» **The data**:

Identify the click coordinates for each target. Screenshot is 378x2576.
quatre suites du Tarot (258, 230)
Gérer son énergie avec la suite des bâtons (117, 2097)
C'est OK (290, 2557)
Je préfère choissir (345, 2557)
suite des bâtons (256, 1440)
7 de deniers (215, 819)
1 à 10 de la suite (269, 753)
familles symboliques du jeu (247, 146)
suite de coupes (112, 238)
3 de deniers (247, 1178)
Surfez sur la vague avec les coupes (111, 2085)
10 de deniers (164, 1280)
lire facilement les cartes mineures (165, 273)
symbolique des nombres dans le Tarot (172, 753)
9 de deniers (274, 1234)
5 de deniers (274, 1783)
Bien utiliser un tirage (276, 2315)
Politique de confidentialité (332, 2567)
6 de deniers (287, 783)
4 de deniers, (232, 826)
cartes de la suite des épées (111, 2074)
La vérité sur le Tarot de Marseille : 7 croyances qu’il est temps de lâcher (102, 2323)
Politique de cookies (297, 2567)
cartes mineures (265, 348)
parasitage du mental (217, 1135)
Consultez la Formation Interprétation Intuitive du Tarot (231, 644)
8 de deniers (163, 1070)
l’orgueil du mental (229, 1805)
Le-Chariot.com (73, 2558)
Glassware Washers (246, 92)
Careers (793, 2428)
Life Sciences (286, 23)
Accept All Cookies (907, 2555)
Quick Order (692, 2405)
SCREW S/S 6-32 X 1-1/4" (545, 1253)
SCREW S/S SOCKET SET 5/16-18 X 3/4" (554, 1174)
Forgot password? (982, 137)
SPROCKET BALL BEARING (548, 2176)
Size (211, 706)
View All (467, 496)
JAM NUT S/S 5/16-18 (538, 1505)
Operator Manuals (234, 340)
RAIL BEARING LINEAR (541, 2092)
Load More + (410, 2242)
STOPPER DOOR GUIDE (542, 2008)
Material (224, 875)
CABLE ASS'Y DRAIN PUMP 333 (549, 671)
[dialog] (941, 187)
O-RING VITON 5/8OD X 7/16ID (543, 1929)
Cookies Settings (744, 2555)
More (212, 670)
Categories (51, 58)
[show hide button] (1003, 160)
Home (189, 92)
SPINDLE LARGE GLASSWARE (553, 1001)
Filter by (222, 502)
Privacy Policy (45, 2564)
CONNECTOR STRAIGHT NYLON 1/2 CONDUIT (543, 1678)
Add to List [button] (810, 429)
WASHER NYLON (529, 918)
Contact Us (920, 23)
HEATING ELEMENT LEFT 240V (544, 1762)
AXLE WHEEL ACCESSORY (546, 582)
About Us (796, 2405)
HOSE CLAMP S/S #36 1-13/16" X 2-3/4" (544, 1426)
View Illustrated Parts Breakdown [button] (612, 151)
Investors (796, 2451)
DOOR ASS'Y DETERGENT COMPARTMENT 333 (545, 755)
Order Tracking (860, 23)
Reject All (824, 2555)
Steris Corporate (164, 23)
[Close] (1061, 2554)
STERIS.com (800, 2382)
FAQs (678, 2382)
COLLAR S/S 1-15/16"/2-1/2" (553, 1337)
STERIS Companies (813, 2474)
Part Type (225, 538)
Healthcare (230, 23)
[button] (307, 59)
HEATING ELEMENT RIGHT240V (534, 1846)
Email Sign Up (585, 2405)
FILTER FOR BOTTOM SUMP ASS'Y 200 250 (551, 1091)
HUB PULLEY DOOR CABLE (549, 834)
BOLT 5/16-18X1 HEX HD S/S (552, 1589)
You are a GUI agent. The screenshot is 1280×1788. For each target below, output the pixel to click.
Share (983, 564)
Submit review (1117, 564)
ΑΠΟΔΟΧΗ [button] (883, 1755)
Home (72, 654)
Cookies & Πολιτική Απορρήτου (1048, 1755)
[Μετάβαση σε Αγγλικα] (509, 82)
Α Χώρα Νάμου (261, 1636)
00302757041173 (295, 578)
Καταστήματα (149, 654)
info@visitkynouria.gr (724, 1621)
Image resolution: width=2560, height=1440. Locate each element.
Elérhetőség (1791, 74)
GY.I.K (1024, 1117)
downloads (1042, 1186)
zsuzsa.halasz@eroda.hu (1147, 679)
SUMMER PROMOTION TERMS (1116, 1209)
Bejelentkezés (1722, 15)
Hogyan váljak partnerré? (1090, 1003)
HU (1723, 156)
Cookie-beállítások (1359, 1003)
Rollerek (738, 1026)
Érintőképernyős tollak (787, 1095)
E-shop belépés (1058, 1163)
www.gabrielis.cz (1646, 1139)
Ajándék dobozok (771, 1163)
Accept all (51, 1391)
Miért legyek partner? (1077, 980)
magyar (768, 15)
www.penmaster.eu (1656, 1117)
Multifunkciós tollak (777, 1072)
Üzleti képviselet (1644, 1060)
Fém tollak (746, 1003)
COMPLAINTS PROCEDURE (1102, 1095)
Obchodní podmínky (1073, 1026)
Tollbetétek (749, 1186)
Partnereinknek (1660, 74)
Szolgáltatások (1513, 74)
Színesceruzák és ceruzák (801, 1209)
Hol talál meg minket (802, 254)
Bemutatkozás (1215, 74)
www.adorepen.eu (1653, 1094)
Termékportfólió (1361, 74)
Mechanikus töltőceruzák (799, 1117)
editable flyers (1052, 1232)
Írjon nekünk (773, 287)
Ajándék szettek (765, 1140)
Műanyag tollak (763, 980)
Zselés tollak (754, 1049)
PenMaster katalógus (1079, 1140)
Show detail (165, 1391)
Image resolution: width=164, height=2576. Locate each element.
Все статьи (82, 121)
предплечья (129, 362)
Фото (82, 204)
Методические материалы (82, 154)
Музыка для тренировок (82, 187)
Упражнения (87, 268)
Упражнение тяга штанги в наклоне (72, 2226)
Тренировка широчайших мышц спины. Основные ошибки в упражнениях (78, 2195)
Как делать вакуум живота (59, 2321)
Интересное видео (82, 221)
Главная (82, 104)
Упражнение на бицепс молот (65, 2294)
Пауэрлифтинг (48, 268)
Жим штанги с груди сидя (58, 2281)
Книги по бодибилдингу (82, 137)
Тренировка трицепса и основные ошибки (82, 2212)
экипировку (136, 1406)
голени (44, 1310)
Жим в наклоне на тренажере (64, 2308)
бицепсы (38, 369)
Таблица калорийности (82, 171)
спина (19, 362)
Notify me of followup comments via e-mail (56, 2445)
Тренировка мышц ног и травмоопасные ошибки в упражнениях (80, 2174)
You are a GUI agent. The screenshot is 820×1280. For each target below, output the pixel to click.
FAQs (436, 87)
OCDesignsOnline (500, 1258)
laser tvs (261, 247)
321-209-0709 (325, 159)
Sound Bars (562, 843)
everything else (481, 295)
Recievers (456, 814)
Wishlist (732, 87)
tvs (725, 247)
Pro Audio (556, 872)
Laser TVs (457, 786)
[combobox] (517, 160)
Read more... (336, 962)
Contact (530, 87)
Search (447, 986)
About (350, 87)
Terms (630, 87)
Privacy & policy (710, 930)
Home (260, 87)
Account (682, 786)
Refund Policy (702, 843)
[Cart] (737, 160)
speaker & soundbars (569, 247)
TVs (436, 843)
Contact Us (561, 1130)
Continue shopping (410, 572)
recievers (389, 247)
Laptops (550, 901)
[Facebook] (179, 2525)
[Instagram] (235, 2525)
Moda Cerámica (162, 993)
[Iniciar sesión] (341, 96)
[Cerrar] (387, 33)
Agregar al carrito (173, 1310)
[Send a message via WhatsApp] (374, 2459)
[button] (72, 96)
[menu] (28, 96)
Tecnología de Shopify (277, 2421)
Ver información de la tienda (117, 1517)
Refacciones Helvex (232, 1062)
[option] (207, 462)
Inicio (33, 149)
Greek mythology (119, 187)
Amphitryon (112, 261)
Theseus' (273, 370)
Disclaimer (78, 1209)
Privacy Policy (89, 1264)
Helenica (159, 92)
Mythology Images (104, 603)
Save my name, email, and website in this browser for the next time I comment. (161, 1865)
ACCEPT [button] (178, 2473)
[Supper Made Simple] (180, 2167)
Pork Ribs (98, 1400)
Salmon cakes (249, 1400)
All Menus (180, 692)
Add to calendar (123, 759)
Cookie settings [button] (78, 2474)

» **Task**:
If a line in the data above holds the word "мышц", count it, and give only the final number.

» **Solved exercise**:
2